Wednesday, February 18, 2009

The Wastelands of the Internet

I was recently pondering the vast, infinite(?) waste that exists in cyberspace. Sure enough, I was able to find a very broken down version of a home page (all personal web sites were called home pages back then. I built using one of those freebie hosting companies--remember Tripod and Angelfire? (Believe it or not they still live on with Lycos' help. Although, I wonder in what condition.)

There are so many broken and dead links that I wish some cybernet cleaning crew would come in and erase all of that defunct data. I mean sure, if you search mustaches on Google you get 700,000 plus results... but who cares? If searchers rarely go past the second page of results... really, who's ever gone looking on the 285th page of results for real information and not just amusement? Why keep that extra non sense around?
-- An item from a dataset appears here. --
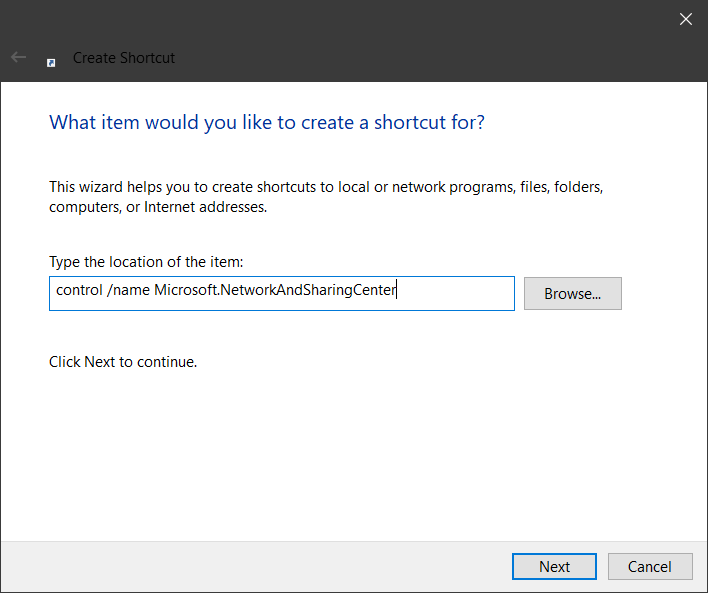Image resolution: width=708 pixels, height=593 pixels.
Task: Click "/name" inside the location field
Action: [x=128, y=292]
However, this easily dances around the idea of censorship. I mean if things are going to get cleaned up (i.e. deleted, removed, ex communicado) who gets to decide what? I propose it being time based. I propose, if a site hasn't had activity (either maintenance or a visitor) in over a decade you have to wonder if it is still relevant in our demanding, instant gratification, hyper time-sensitive, time is the new money, era.

Now some people might counter with the notion that maybe you want information about what mustaches were like back in the 1990s and visiting one of those sites is the best way to get authentic (I use that term loosely) information. Quite true. However, even if you were able to discern information with the broken imgs with no alt tags and the repeating, eye sore of a background with yellow text... you don't think you could find that same authentic information in a fancy, updated site?

That's the beautiful thing about the internet. Not its waste, but its regurgitation--okay, that's actually quite annoying if you're like me and are checking for new things every few hours--but really, that regurgitation of information occurs both linearly and vertically in the time continuum. You'll still be able to find your info on mustaches in the 1990s and this time, chances are the images will have been updated and the design much more user friendly.

Thus, no need for those forgotten sites. Except pure nostalgia... and I certainly wouldn't want to deny anybody their right to open up their space of internet to pull out chain letters and fanfiction and muse about how wonderful the good old days were. Because I guess it's true, our memories are no longer physical movie stubs and passed notes folded up like cootie catchers. Instead, in 15 years, we'll find long forgotten tweets about waiting for your luggage at BWI and archived e-mails, casual notes sent to ex-flames professing how you can't wait to see them or how such and such was funny.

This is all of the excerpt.